You should use antisamy only to clean up content that will contain HTML that you wish to output verbatim on a page. Most user input is generally not HTML: when a user types a<b or c>d
, they should usually get the literal less-than and greater-than characters and not a bold tag. To ensure this happens correctly, you must HTML-escape all text content that gets inserted into your page at the output stage, instead of anything to do with antisamy.
1234%27%2Balert%2873918%29%2B%27
This looks nothing like a typical HTML injection attack. The only ‘special’ character it contains is an apostrophe, which isn't usually special in HTML, and can't practically be filtered out of input because users do generally need to use apostrophes for writing in English.

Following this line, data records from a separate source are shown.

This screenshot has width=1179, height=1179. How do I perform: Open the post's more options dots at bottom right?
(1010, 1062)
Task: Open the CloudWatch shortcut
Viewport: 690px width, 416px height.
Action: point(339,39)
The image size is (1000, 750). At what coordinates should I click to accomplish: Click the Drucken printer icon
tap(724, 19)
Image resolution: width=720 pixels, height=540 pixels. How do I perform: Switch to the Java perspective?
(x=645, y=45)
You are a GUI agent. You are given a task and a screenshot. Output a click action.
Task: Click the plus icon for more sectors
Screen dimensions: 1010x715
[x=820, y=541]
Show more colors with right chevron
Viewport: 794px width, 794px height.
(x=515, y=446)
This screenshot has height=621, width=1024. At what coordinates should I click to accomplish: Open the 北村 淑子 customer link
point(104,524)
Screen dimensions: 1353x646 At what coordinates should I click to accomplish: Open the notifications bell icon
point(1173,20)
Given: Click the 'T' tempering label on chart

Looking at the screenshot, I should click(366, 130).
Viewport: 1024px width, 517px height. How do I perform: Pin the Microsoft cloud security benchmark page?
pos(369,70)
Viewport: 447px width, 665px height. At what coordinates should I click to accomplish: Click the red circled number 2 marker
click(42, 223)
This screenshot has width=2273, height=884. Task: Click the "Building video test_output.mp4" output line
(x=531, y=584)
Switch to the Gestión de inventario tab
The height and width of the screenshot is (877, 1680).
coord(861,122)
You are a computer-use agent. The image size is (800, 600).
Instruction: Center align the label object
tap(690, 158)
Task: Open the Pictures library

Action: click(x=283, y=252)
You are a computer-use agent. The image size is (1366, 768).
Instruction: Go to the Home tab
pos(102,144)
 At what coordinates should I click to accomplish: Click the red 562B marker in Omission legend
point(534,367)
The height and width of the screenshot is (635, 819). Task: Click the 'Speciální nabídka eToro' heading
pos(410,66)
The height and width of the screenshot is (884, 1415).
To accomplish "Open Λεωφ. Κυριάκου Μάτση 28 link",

If this is causing script injection for your application, you've got bigger problems than anything antisamy can solve. If this is causing your page to pop up an alert()
dialogue, you are probably using the value unescaped in a JavaScript string literal, for example something like:
<a href="..." onclick="callfunc('hello <%= somevar %>');">
Putting text content into JavaScript code as a string literal requires another form of escaping; one that turns the '
character (the %27
in the URL-encoded input) into a backslash-escaped \'
, and \
itself into \\
(as well as a few other replacements).
The easy way to get values (strings or otherwise) from a server-side scripting language into a JavaScript literal is to use a standard JSON encoder.
However, in the above case, the JavaScript string literal is itself contained inside an HTML attribute, so you would have to HTML-encode the results of the JSON encoder. This is a bit ugly; it's best to avoid inline event handler attributes. Use external scripts and <script>
elements instead, binding events from JS instead of HTML.
Even in a <script>
block, where you don't generally need to HTML-encode, you have to beware of a string </script>
(or, generally, anything beginning </
, which can end the block). To avoid that sequence you should replace the <
character with something else, eg. \x3C
. Some JSON encoders may have an option to do this for you to save the trouble.
There are many other places where inserting content into a containing language requires special sorts of encoding. Each has its own rules. You can't avoid the difficulty of string encoding by using a general-purpose input filter. Some “anti-XSS” filters try, but they invariably fail miserably.